## What is needed
Copy the following lines word for word.

## Data extract
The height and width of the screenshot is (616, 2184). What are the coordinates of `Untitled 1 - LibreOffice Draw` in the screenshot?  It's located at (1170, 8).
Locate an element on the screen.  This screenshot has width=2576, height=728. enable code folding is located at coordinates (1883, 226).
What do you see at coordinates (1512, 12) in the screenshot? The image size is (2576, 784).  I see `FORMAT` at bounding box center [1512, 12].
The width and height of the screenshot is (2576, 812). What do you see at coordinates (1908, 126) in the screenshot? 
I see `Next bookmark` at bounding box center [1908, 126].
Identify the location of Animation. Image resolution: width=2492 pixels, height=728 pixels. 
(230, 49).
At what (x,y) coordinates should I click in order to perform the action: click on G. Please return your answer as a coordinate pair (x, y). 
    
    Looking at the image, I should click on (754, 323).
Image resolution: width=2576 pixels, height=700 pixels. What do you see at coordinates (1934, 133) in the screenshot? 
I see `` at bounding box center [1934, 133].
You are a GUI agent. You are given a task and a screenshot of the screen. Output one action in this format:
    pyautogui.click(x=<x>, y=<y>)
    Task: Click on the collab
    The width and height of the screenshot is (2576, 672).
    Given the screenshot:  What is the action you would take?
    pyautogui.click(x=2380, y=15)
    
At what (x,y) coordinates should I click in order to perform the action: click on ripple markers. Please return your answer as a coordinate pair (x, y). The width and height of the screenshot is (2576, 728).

## Result of this task
The height and width of the screenshot is (616, 2184). What are the coordinates of `Untitled 1 - LibreOffice Draw` in the screenshot?  It's located at (1170, 8).
Locate an element on the screen.  This screenshot has width=2576, height=728. enable code folding is located at coordinates (1883, 226).
What do you see at coordinates (1512, 12) in the screenshot? The image size is (2576, 784).  I see `FORMAT` at bounding box center [1512, 12].
The width and height of the screenshot is (2576, 812). What do you see at coordinates (1908, 126) in the screenshot? 
I see `Next bookmark` at bounding box center [1908, 126].
Identify the location of Animation. Image resolution: width=2492 pixels, height=728 pixels. 
(230, 49).
At what (x,y) coordinates should I click in order to perform the action: click on G. Please return your answer as a coordinate pair (x, y). 
    
    Looking at the image, I should click on (754, 323).
Image resolution: width=2576 pixels, height=700 pixels. What do you see at coordinates (1934, 133) in the screenshot? 
I see `` at bounding box center [1934, 133].
You are a GUI agent. You are given a task and a screenshot of the screen. Output one action in this format:
    pyautogui.click(x=<x>, y=<y>)
    Task: Click on the collab
    The width and height of the screenshot is (2576, 672).
    Given the screenshot:  What is the action you would take?
    pyautogui.click(x=2380, y=15)
    
At what (x,y) coordinates should I click in order to perform the action: click on ripple markers. Please return your answer as a coordinate pair (x, y). The width and height of the screenshot is (2576, 728).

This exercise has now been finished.